Alterado em 24/04/2023 às 16:53

No anagrama chinês, crise também significa oportunidade. Quando os setores calçadistas, têxteis e de confecções (tanto na cadeia de produção quanto nas vendas) estavam aterrorizados com a ameaça de serem varridos do mapa pela invasão das vendas diretas de roupas e calçados, a preços de camelô, pelos sites de comércio chineses Shein, AlliExpress e Shopee, empresários mais antenados viram no episódio a chance de virar o jogo a seu favor.

Nas redes sociais “influencers”, que lucram com suas indicações que geram cliques e atraem anúncios via algoritmo das redes, caíram de pau em cima da intenção do ministro da Fazenda, Fernando Haddad, de acabar com a farra dos sites que burlavam a isenção de impostos nas remessas (pessoa no Brasil a pessoa no exterior) para compra de bens até US$ 50, forjando vendas diretas de PF a PF, ganhando apoio de deslumbrados consumidores (que não viam a semelhança de seus atos na internet à compra em um camelô). Empresários mais ágeis foram negociar diretamente com a Shein e se deram muito bem.

Foi o caso da Coteminas. O maior conglomerado têxtil do país, fundado pelo ex-vice-presidente dos dois primeiros governos de Lula, José Alencar Gomes da Silva (morto em 2011), é controlado pelo presidente da Fiesp, Josué Gomes da Silva. Na reunião da 5ª feira com o ministro Haddad e os representantes da Shein, ele assinou um memorando de entendimentos para liderar os 2 mil fabricantes nacionais que devem entrar no rol dos fornecedores habituais dos chineses, que terão de incluir 80% na produção nacional no leque de produtos vendidos no país, gerando 100 mil empregos diretos.

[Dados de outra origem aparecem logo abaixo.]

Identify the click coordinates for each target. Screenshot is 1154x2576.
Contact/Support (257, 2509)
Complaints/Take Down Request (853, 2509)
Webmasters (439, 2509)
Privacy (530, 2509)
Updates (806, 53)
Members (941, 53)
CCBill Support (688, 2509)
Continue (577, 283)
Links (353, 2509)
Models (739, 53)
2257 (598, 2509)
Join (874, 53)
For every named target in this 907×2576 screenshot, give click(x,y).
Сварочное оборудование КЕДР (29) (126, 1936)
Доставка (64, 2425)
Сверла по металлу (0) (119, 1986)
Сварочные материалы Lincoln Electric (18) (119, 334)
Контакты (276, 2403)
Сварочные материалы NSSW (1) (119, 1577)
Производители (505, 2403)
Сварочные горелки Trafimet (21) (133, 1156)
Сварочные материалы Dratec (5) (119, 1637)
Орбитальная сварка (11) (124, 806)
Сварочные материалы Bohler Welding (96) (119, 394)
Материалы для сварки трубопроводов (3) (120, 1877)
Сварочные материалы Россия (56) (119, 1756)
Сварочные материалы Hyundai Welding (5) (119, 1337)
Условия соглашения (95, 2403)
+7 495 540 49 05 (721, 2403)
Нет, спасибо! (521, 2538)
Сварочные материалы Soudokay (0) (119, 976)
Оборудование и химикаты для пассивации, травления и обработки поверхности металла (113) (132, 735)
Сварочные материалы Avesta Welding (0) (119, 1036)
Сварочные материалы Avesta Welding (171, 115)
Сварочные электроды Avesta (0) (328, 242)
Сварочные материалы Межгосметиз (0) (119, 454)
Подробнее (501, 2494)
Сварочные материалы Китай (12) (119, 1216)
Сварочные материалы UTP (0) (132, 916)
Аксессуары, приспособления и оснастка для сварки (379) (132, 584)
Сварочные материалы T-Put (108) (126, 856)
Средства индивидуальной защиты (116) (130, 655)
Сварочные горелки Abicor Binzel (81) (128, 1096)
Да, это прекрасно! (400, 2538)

O resultado foi imediato. Após o prolongado feriado de Tiradentes (21 de abril, 6ª feira), as ações da Coteminas deram um salto de quase 100% de valorização, na reabertura dos negócios na B3, nesta 2ª feira. A Shein se comprometeu a investir US$ 150 milhões nos próximos três anos para que, até 2026, 80% dos produtos vendidos no país sejam “made in Brazil”. Até lá, os chineses vão selecionar parceiros para que se adaptem a seu modelo de produção (vale dizer, a escala gigantesca que visará o mercado brasileiro e a toda a América Latina - onde o México figura como o outro parceiro da Shein).

Na assessoria de algumas edições do Fashion Business, bolsa de negócios de moda que era atrelada ao Fashion Rio, vi que muitas grifes nacionais tinham produtos excelentes, mas lhes faltavam escala para atender às encomendas de grandes varejistas interessados na colocação de mercados na Europa. A abertura dos mercados de fios, têxteis e confecções, após o fim do Acordo de Multifibras, em 1º de janeiro de 2005, mudou radicalmente o mercado brasileiro de moda. Se o caro leitor não tem memória, pergunte à sua mulher, namorada ou filha, quantas grifes elas viram desaparecer nos shoppings e no comércio do seu bairro desde então, enquanto cresciam as cadeias estrangeiras no Brasil.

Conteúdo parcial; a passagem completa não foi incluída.